*Selection*:
* START *
Azure/azure-webjobs-sdk

Provide a configurable retry policy for function execution failures

Closed this issue ยท 31 comments

The issue was created from discussion here.

The current design of how event hub triggered functions work is optimized around making sure that bad messages or incorrect function code do not prevent the system from processing new messages and do not create infinite processing loops that generate out of control bills in the consumption plan. However this behavior has a downside in that it makes it difficult for the application developer to ensure that their function successfully processes ALL messages written to the event hub.

In particular, even if the application developer implements their function with general error handling that catches a processing failure and attempts to store the message for later processing, this error handling won't help them if their function failed to run in the first place, perhaps due to some sort of assembly loading issue (this can happen due to user error or due to platform issues).

This issue tracks adding a configurable retry. If dispatching an execution to the function fails (either within the function or before the user code even runs), then the execution is retried up to the specified number of times, with some backoff. These retries would only occur within the currently executing process - they are not persisted anywhere and if the process crashes or shuts down then the retry count is essentially reset. A checkpoint would not be written until all executions for a given batch have completed successfully or the retry count is reached. The retry count can be set to a special "infinite" value to indicate that a batch should ONLY be checkpointed when all function invocations for the batch completed successfully.
* END *
*Supplied material*:
* START *
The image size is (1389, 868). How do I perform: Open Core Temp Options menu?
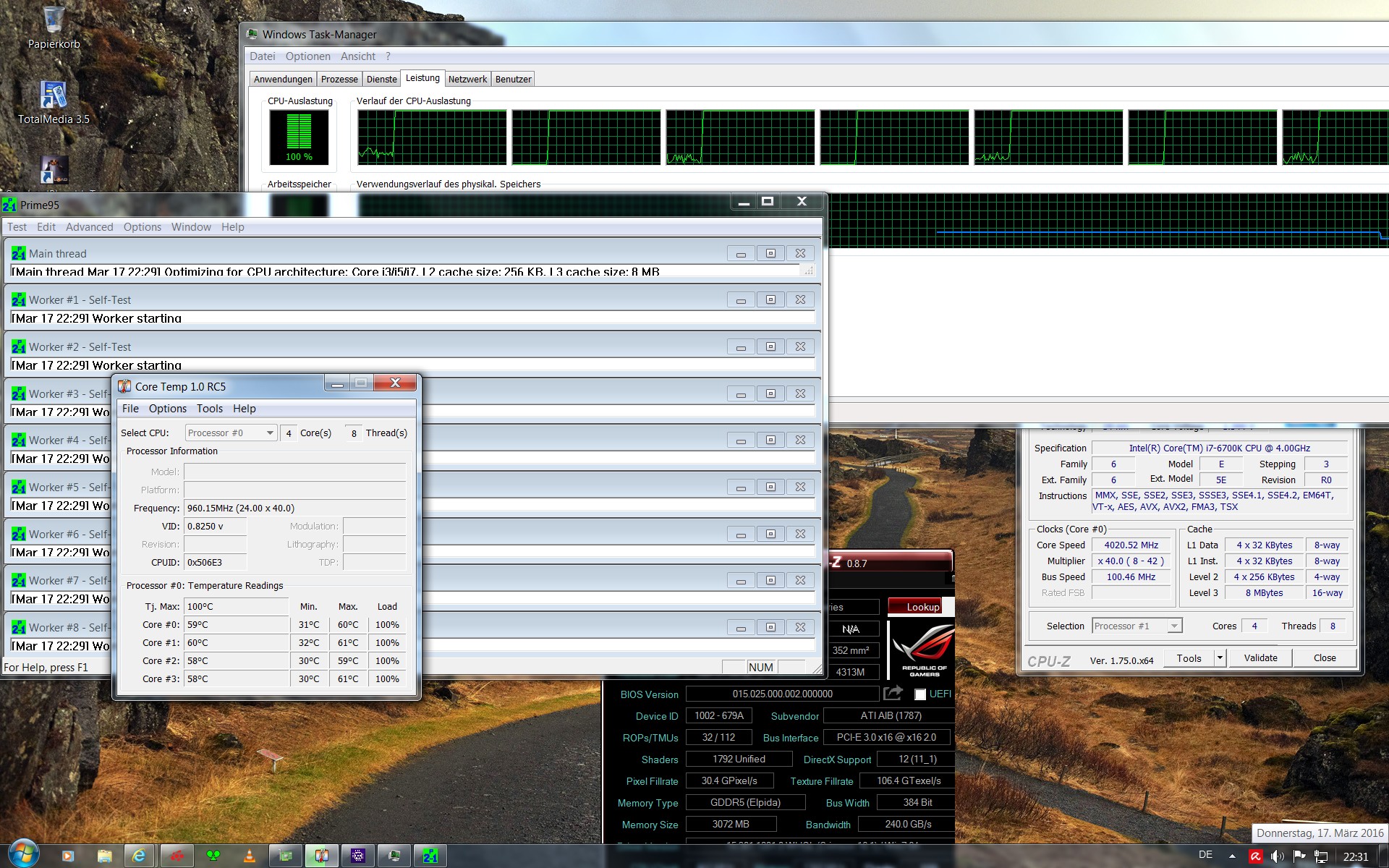(x=167, y=408)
* END *
*Requirements*:
1 – In the retry-policy issue, what happens to the retry count if the process crashes or shuts down?
2 – From the retry-policy issue, set down word for word the stretch from "The current design" through "to platform issues).".

*Outputs in order*:
1 – The retry count is essentially reset, because the retries are not persisted anywhere.

2 –
The current design of how event hub triggered functions work is optimized around making sure that bad messages or incorrect function code do not prevent the system from processing new messages and do not create infinite processing loops that generate out of control bills in the consumption plan. However this behavior has a downside in that it makes it difficult for the application developer to ensure that their function successfully processes ALL messages written to the event hub.

In particular, even if the application developer implements their function with general error handling that catches a processing failure and attempts to store the message for later processing, this error handling won't help them if their function failed to run in the first place, perhaps due to some sort of assembly loading issue (this can happen due to user error or due to platform issues).